The problem: Every line of the entries below that mentions "each" is to be copied out.

[Stored data]
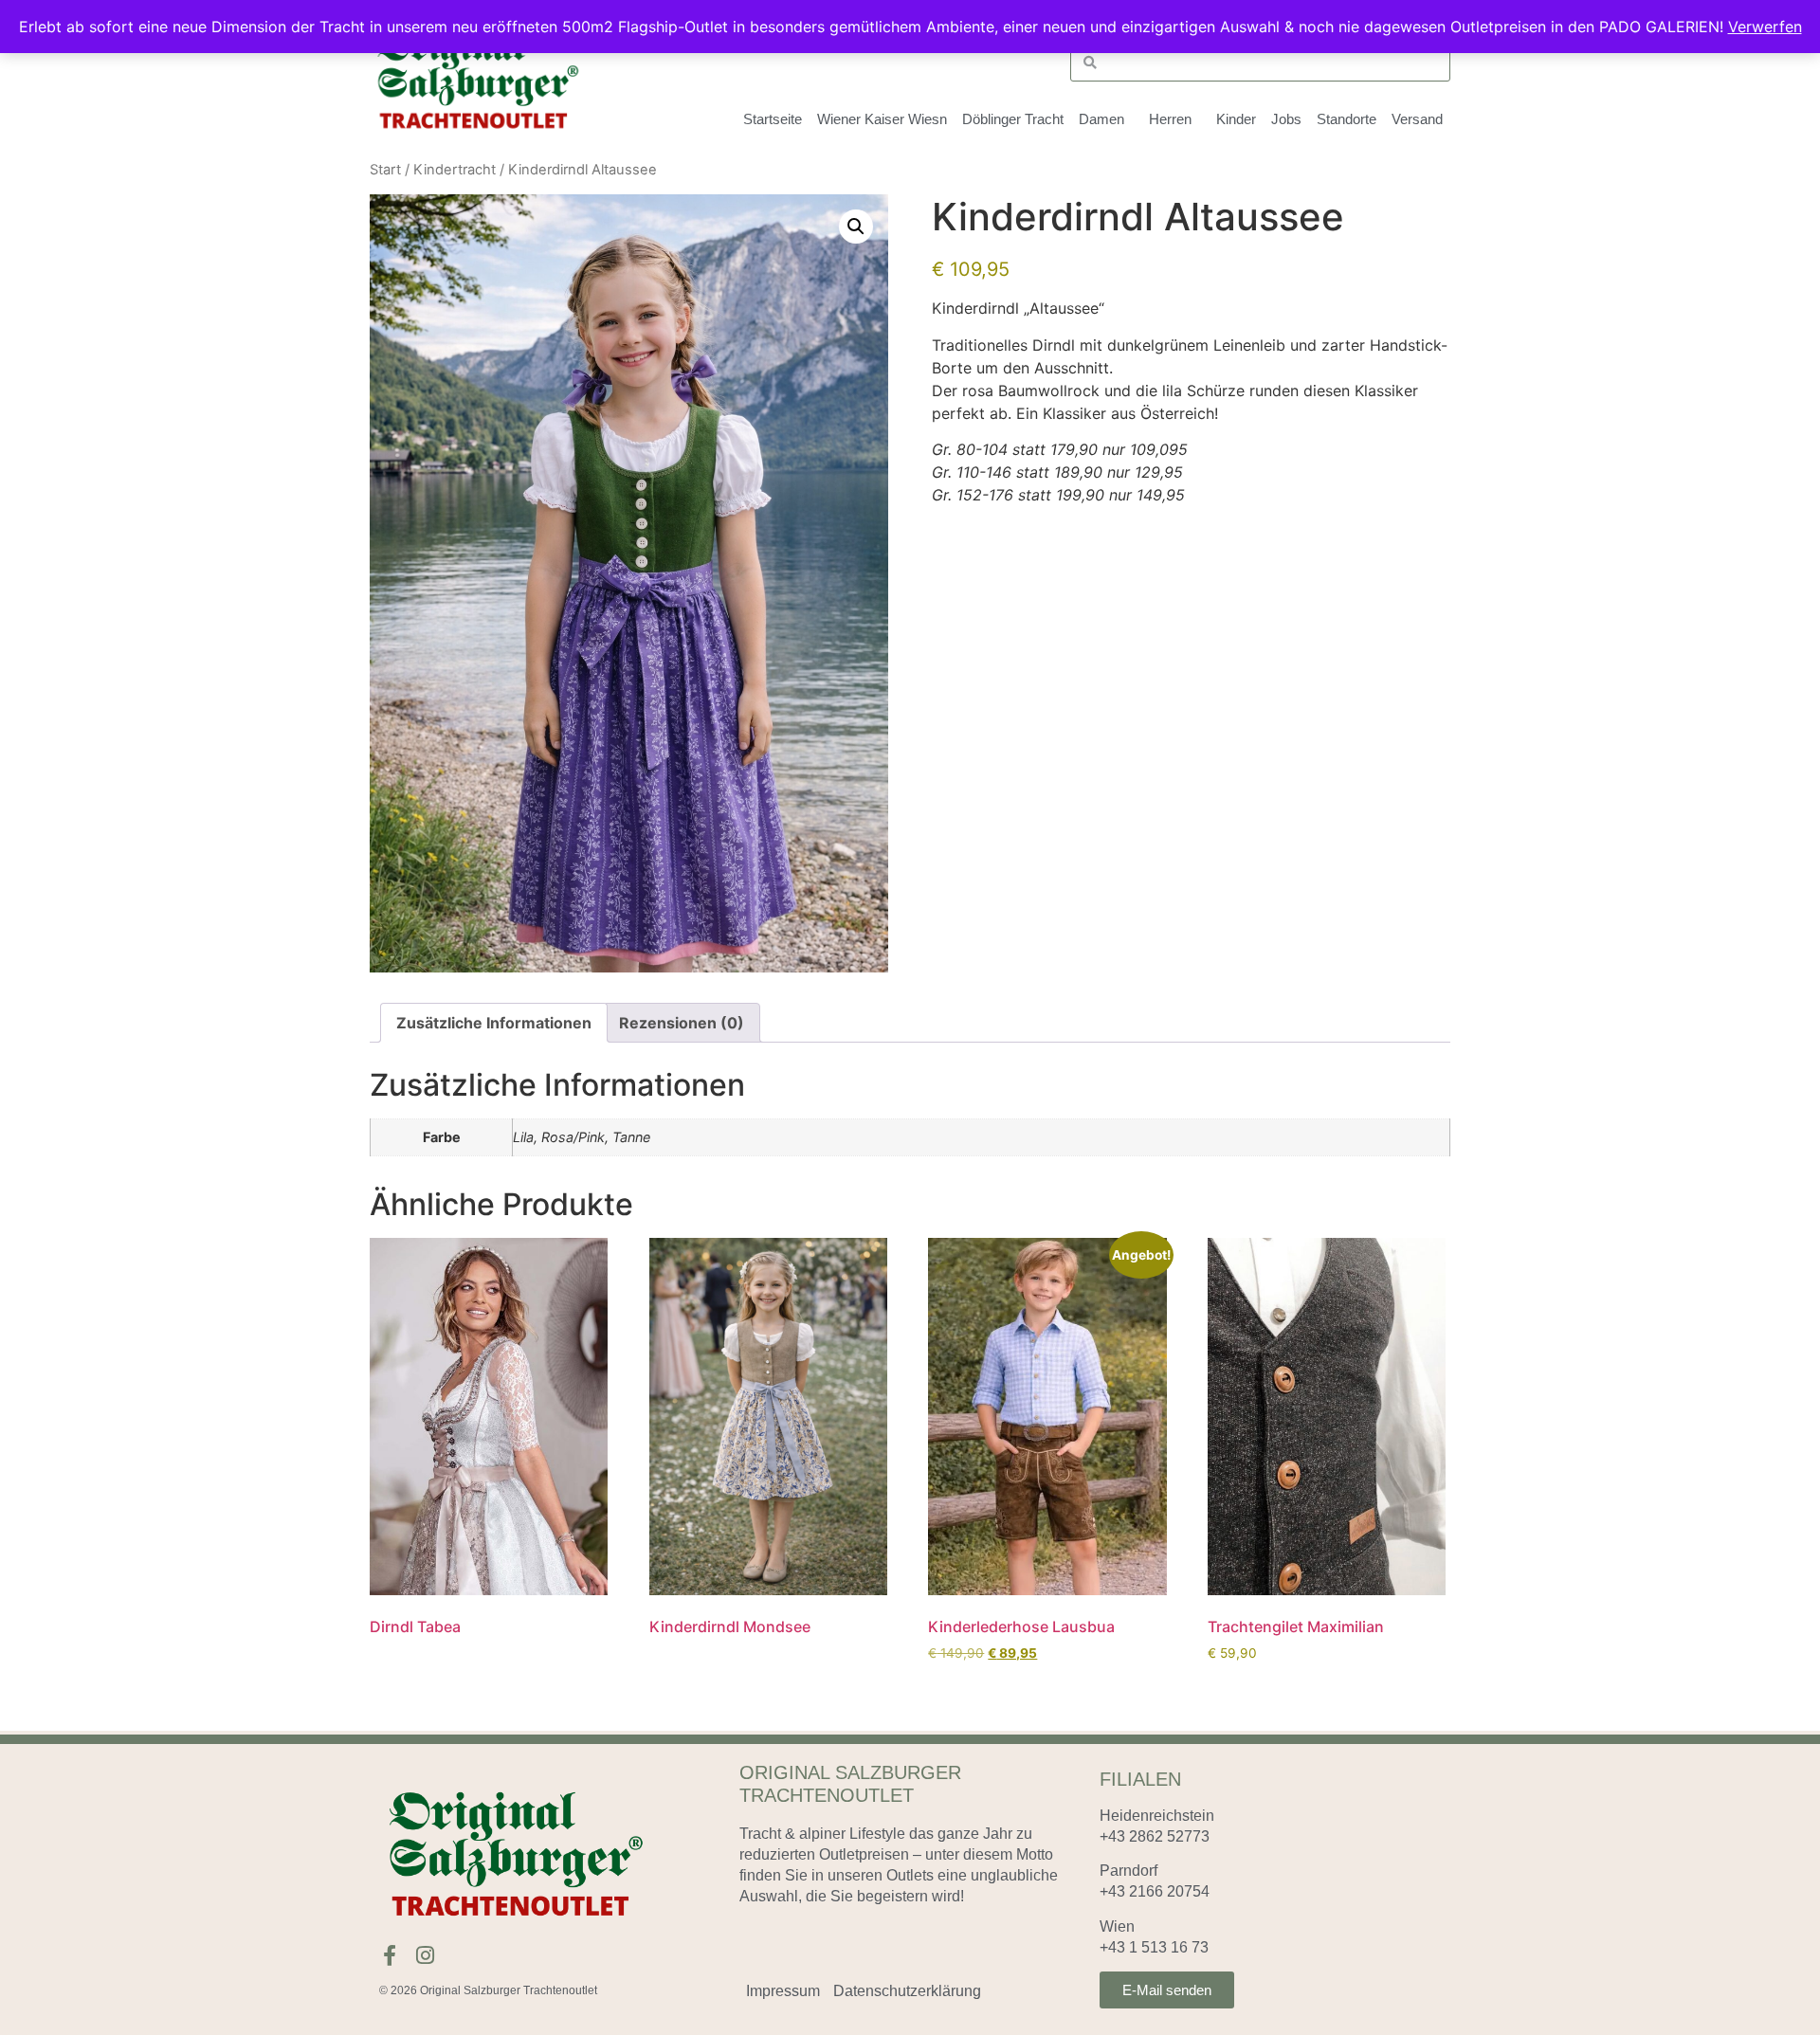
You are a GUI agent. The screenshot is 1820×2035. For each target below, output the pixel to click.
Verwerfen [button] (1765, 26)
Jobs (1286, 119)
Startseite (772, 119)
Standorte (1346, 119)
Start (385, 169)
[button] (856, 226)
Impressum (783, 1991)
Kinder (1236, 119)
...
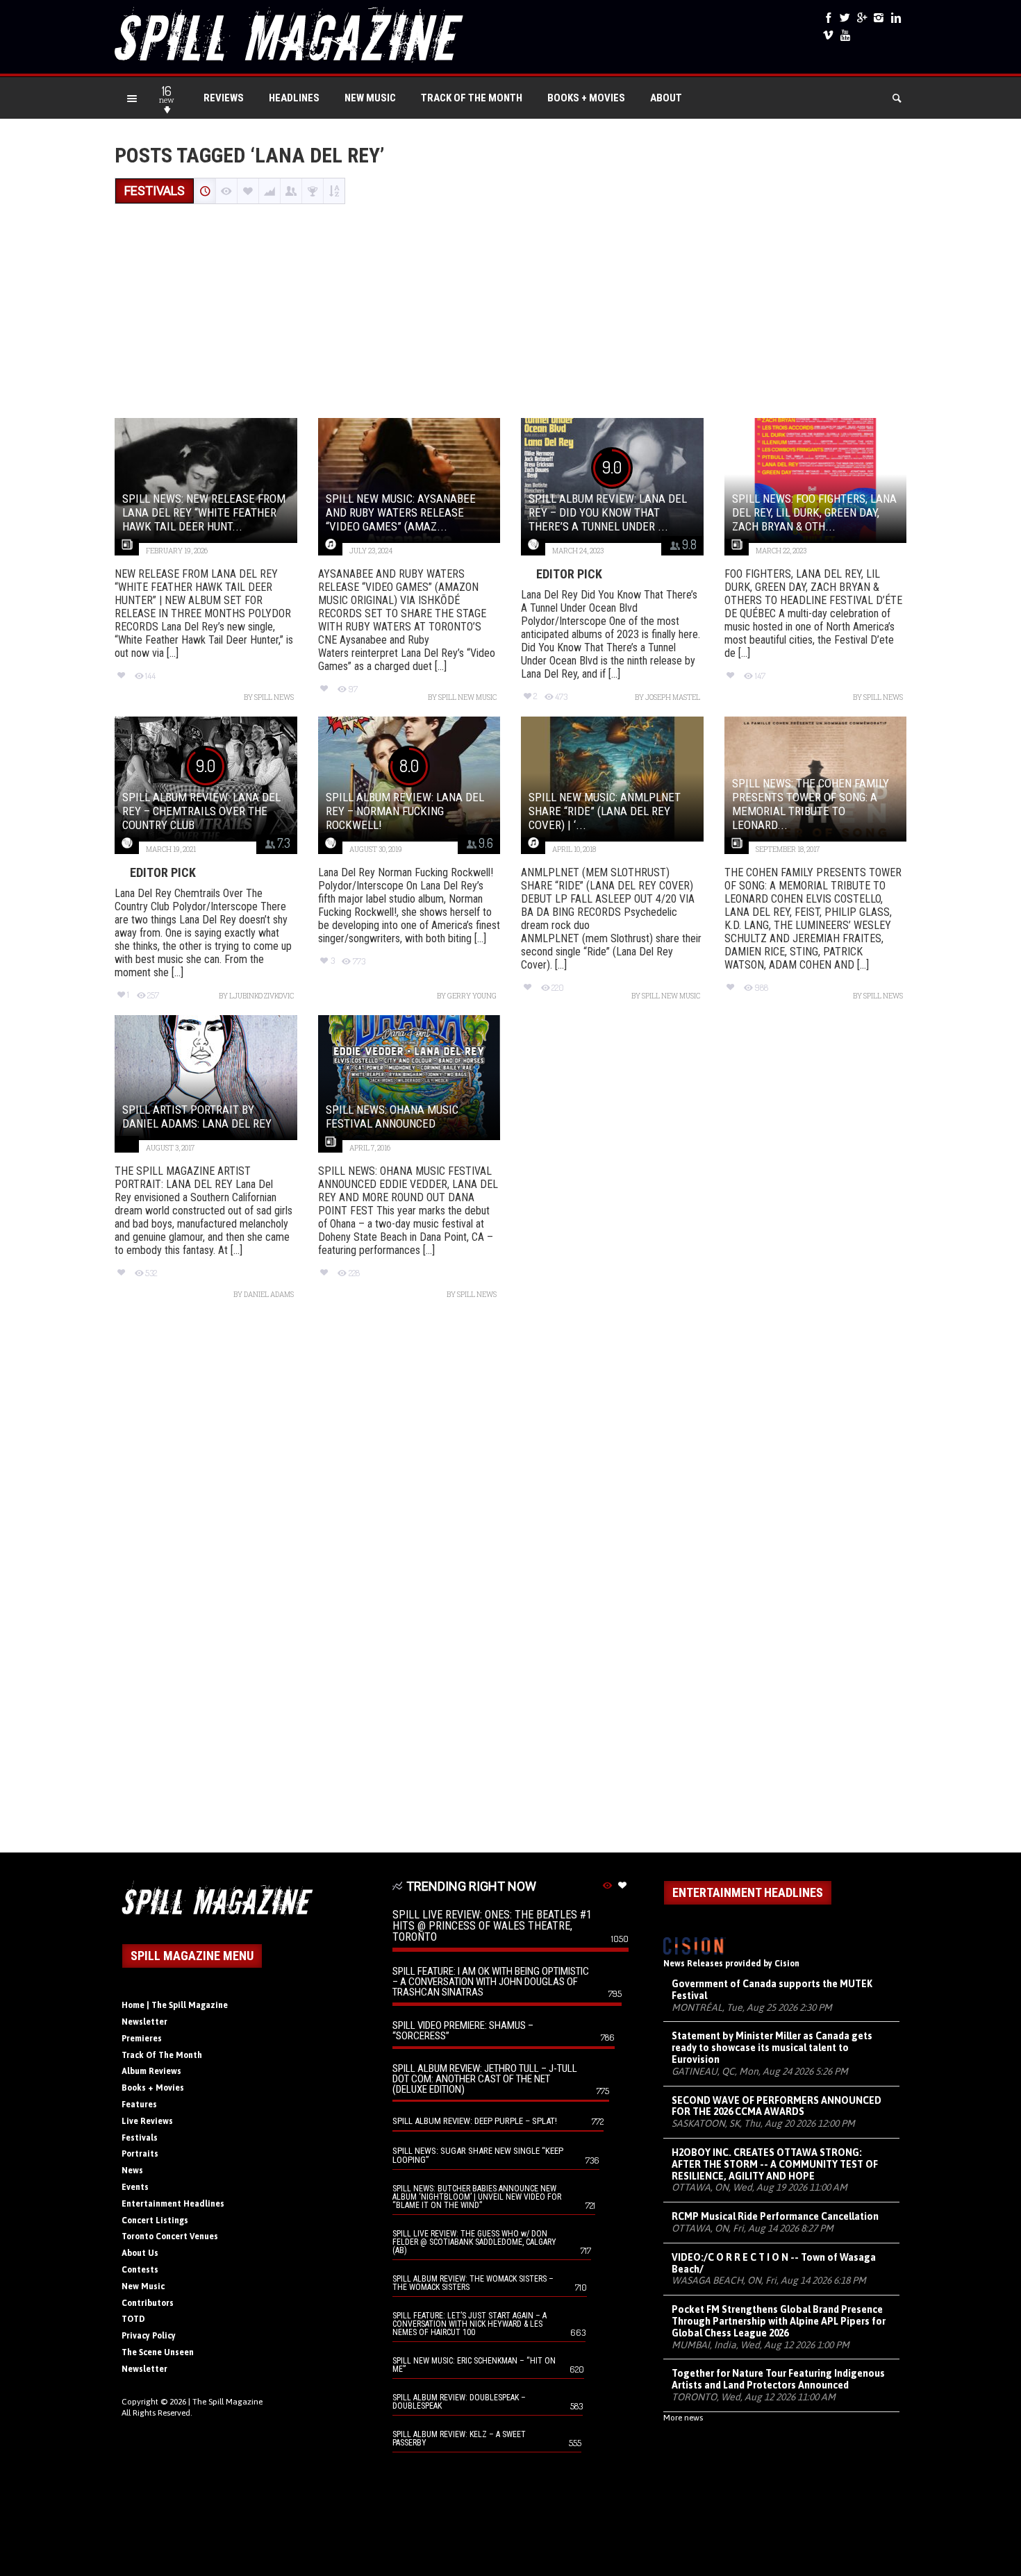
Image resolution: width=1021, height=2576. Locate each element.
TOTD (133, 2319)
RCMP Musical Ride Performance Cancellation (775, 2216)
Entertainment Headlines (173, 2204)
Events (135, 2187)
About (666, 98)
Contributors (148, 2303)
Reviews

Response to this exercise:
You are a GUI agent. The screenshot is 1820×2035. For each target below, output the pixel to click.
Image resolution: width=1021, height=2576. Locate each element.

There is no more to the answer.